The Snowman
- Author: Jörg Fauser
- Original title: Der Schneemann
- Translator: Anthea Bell
- Language: German
- Publisher: Rogner & Bernhard [de]
- Publication date: 1981
- Publication place: West Germany
- Published in English: 1 September 2004
- Pages: 241
- ISBN: 3807701605

= The Snowman (Fauser novel) =

1981 novel by Jörg Fauser

The Snowman (Der Schneemann) is a 1981 novel by the German writer Jörg Fauser. It is about the small-time criminal Blum who unexpectedly comes over a large batch of cocaine and tries to sell it while avoiding its owners, visiting locations in Malta, Munich, Frankfurt, Wesel, Amsterdam and Ostend.

The writing was inspired by American crime fiction.
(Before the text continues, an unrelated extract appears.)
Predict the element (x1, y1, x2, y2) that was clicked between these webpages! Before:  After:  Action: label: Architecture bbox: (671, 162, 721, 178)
The novel, along with Das Schlangenmaul (1985), stands out in Fauser's bibliography by being crime fiction and was commercially successful on a level he had not experienced before.

The book was published in English translation by Anthea Bell in 2004. A German edition with original illustrations by Jim Avignon was published in 2024 to celebrate Fauser's 80th birthday.

The novel was adapted into the 1985 film The Snowman, directed by Peter F. Bringmann and starring Marius Müller-Westernhagen.